Copyright-infringing or rights-violating material Republishing someone else's skill, plugin, docs, brand assets, or proprietary code without permission; violating license terms; or impersonating the original author or publisher.

Disallowed marketplace behavior

ClawHub also reviews how publishers use the marketplace. Do not use ClawHub to manipulate discovery, metrics, trust signals, moderation systems, or user attention.

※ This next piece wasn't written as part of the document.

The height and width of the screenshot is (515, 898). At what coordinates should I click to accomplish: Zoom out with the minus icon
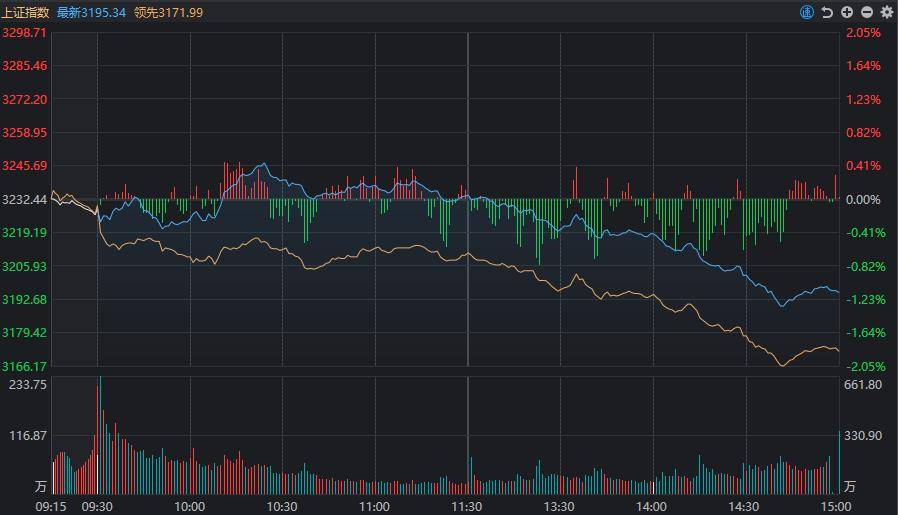click(x=867, y=12)
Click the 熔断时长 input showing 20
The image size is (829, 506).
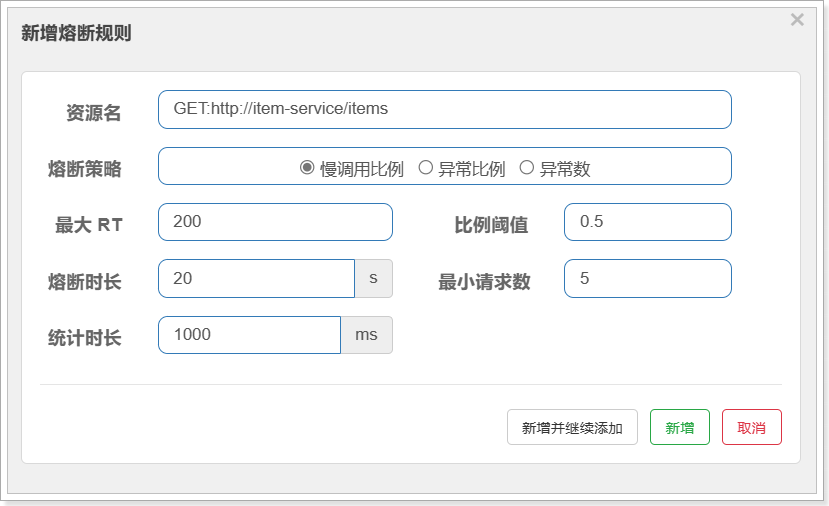[256, 279]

Disallowed marketplace behavior includes:

  • bulk publishing large numbers of low-effort, duplicative, placeholder, or machine-generated listings that do not appear to have real user value
  • flooding search or category surfaces with near-identical skills or plugins
  • publishing hundreds of listings with little or no usage, maintenance, source clarity, or meaningful differentiation
  • artificially inflating installs, downloads, stars, or other engagement metrics through automation, self-install loops, fake accounts, coordinated activity, paid engagement, or other non-organic behavior
  • creating or rotating accounts to evade moderation, bans, publisher limits, or marketplace review
  • misleading users about ownership, source, capabilities, security posture, install requirements, or affiliation with another project or publisher
  • repeatedly uploading content that has already been hidden, removed, or blocked without fixing the underlying issue

High-volume publishing is not automatically abuse. Large catalogs are acceptable when the listings are meaningfully different, accurately described, maintained, and used by real users. Large catalogs become a trust and safety problem when volume is paired with thin, duplicative, misleading, unmaintained, or artificially promoted listings.

Content rights

If you believe content on ClawHub infringes your copyright or other rights, use Content Rights Requests. Do not use normal marketplace reports for copyright or rights claims unless the listing is also unsafe, malicious, or misleading.

Review and enforcement

ClawHub may use automated checks, statistical abuse signals, user reports, and staff review to identify unsafe content or abusive publishing behavior. A signal does not prove abuse by itself; it helps ClawHub decide what needs review.

We may:

  • hide, hold, remove, soft-delete, or, where supported for the resource type, hard-delete violating listings
  • block downloads or installs for unsafe releases
  • revoke API tokens
  • soft-delete associated content
  • restrict publishing access
  • ban repeat or severe offenders

We do not guarantee warning-first enforcement for obvious abuse. See Moderation and Account Safety for reports, moderation holds, hidden listings, bans, and account standing.